Exercise instructions: From the line containing "Instruction: Open the" through the last line of the records, print every line exactly and nothing more.

Dataset entries:
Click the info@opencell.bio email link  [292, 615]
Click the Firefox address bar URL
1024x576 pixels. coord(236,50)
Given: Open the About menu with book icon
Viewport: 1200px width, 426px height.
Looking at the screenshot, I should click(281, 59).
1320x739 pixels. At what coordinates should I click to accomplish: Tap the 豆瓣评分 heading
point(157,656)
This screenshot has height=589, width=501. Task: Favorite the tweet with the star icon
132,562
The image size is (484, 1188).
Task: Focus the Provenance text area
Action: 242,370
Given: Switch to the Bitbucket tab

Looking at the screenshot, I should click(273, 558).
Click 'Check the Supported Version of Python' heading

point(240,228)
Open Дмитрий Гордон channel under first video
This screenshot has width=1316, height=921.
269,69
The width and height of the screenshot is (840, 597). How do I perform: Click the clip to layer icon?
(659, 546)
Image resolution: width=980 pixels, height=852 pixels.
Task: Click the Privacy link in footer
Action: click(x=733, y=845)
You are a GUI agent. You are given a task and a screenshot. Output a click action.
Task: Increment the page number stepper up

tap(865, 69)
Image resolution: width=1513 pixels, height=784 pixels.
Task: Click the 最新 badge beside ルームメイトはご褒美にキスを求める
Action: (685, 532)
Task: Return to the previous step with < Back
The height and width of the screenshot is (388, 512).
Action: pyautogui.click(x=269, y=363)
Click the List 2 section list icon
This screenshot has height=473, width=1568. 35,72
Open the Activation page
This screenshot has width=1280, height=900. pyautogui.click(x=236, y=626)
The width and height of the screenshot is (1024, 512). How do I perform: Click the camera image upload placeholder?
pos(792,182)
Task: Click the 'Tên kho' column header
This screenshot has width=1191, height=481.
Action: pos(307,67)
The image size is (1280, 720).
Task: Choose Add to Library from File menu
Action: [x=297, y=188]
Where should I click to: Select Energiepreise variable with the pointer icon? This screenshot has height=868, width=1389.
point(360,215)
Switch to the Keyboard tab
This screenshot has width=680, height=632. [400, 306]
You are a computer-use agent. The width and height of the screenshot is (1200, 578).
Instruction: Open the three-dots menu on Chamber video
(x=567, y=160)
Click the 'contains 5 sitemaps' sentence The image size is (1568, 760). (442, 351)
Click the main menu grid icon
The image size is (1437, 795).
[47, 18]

Solution for this exercise:
Instruction: Open the three-dots menu on Chamber video
(x=567, y=160)
Click the 'contains 5 sitemaps' sentence The image size is (1568, 760). (442, 351)
Click the main menu grid icon
The image size is (1437, 795).
[47, 18]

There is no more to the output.